For musical instruments, analog keys are great, but not in a QWERTY/ANSI keyboard arrangement. If you want to make a musical instrument, you should make some differently shaped keyboard, designed for the purpose.
There are definitely plenty of other cool possibilities with analog switches though. Will all the switches be analog, or only WASD + spacebar? What is the mechanism? Magnets? Capsense? Optical?

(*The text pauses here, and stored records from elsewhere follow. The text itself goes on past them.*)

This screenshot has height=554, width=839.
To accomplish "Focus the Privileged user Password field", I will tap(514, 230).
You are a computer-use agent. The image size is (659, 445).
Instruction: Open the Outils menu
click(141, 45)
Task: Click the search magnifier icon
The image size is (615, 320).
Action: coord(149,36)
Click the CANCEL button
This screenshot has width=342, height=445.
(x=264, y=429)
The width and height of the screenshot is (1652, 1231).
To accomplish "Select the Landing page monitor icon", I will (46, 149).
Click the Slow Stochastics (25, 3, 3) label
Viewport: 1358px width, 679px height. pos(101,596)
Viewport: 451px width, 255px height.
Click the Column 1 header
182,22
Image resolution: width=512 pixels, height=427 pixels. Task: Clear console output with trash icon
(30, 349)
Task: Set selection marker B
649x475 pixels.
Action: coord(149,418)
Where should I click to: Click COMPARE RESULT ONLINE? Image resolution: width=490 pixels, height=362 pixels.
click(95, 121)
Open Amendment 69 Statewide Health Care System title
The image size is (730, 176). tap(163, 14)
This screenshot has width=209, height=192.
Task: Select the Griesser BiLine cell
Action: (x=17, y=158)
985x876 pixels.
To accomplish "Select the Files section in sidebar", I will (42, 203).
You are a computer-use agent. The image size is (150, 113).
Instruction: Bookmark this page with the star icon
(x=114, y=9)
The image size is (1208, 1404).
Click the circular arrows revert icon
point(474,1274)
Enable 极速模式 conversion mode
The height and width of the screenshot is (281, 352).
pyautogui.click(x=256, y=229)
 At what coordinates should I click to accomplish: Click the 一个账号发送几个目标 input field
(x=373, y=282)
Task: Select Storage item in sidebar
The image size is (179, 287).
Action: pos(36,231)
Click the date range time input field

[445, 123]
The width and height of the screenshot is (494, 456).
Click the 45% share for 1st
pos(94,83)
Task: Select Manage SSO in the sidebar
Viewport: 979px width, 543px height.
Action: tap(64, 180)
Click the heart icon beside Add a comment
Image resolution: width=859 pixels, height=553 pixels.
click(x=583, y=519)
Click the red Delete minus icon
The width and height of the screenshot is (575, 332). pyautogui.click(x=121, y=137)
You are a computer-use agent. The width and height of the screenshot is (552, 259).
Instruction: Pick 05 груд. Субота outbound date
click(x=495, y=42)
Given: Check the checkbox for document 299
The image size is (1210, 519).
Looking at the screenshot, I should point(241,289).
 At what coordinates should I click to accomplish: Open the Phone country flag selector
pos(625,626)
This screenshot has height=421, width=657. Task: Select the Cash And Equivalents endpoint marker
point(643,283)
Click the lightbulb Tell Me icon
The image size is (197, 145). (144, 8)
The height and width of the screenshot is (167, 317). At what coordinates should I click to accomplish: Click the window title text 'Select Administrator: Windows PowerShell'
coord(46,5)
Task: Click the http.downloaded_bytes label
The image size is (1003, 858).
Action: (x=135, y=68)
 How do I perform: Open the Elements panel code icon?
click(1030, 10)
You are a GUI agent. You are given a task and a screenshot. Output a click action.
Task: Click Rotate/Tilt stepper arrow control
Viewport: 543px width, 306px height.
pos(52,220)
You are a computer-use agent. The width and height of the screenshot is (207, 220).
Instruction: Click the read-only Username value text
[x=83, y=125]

I suspect your biggest problem will be the software chicken-and-egg barrier. That is, right now, nobody has analog keyboards, so there’s no reason for software to support it. Because there’s no software support, there’s no reason for hardware vendors to build analog keyboards. USB HID is going to be mostly useless for fully taking advantage of analog keys, so you’ll need some kind of custom protocol support on both ends, which is going to take a ton of work to get working across platforms. All the best luck though! I’d love to have more analog computer inputs out there in the world.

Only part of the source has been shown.